─── Page extract ───

W-10: Engineering Ways of Work¶

Field	Value
Document	W-10
Title	Engineering Ways of Work
Status	Draft
Owner	CTO (Acting)
Created	2026-04-05
Review	Quarterly
Depends On	W-01 (Company Operating Rhythm), STD-GOV-124 (ARB Charter), STD-GOV-125 (Technical Debt Management), GIT-WORKFLOW (Git Workflow & Branch Strategy), Incident Response Playbook

Purpose¶

Define how Simpaisa's engineering organisation builds, tests, ships, and operates software. This is the single source of truth for engineering process. If it is not in this document, it is not how we work. Where current practice diverges from the target, both states are documented explicitly.

This document applies to all 38 engineers across all five Kanban teams.

Team Structure¶

CTO (Acting) — Saqlain Raza
├── Pay-In Team (6 engineers)
│   └── Team Lead
│       ├── 2 × Senior Engineers (Go / Java)
│       ├── 2 × Engineers
│       └── 1 × Junior Engineer
│
├── Pay-Out Team (6 engineers)
│   └── Team Lead
│       ├── 2 × Senior Engineers (Go / Java)
│       ├── 2 × Engineers
│       └── 1 × Junior Engineer
│
├── Portal Team (5 engineers)
│   └── Team Lead
│       ├── 1 × Senior Engineer (React / Go)
│       ├── 2 × Engineers
│       └── 1 × Junior Engineer
│
├── DevOps / Infra Team (5 engineers)
│   └── Team Lead
│       ├── 2 × Senior Engineers (Terraform / K8s)

─── Dataset excerpt ───

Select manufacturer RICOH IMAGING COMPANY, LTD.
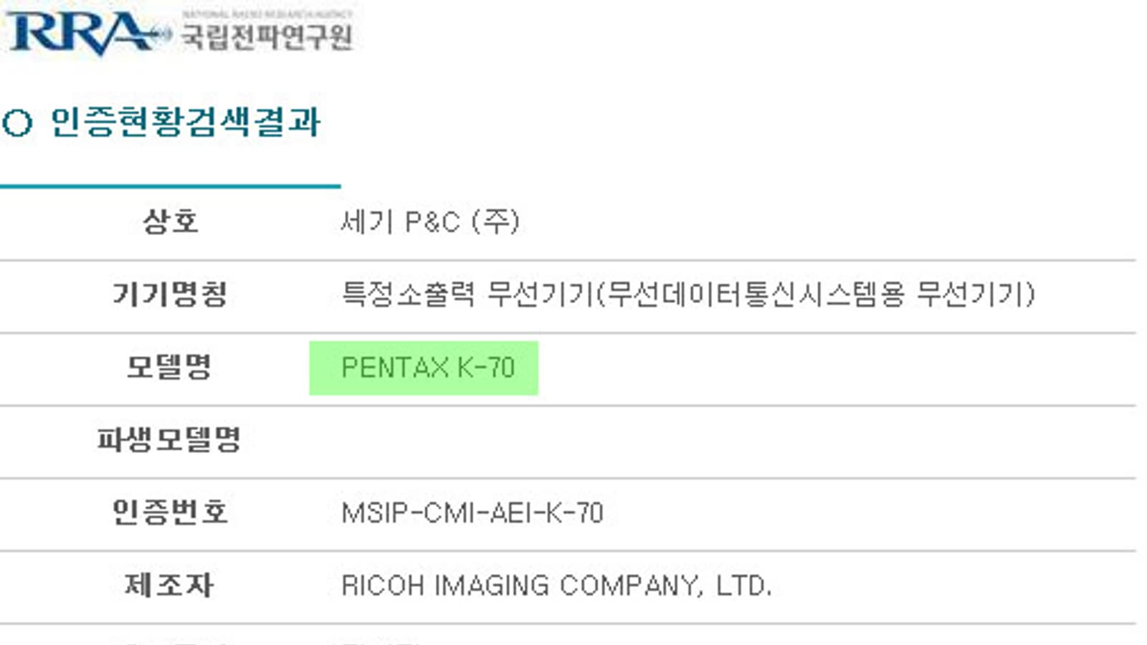This screenshot has height=645, width=1147. (x=556, y=586)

───

## Exercises
a) Translate into Spanish this sentence from the Engineering Ways of Work page: "This document applies to all 38 engineers across all five Kanban teams."
b) Write out the passage of the Engineering Ways of Work page between "W-10: Engineering Ways" and "are documented explicitly.", inclusive.

## The solutions
a) Este documento se aplica a los 38 ingenieros de los cinco equipos Kanban.

b)
W-10: Engineering Ways of Work¶

Field	Value
Document	W-10
Title	Engineering Ways of Work
Status	Draft
Owner	CTO (Acting)
Created	2026-04-05
Review	Quarterly
Depends On	W-01 (Company Operating Rhythm), STD-GOV-124 (ARB Charter), STD-GOV-125 (Technical Debt Management), GIT-WORKFLOW (Git Workflow & Branch Strategy), Incident Response Playbook

Purpose¶

Define how Simpaisa's engineering organisation builds, tests, ships, and operates software. This is the single source of truth for engineering process. If it is not in this document, it is not how we work. Where current practice diverges from the target, both states are documented explicitly.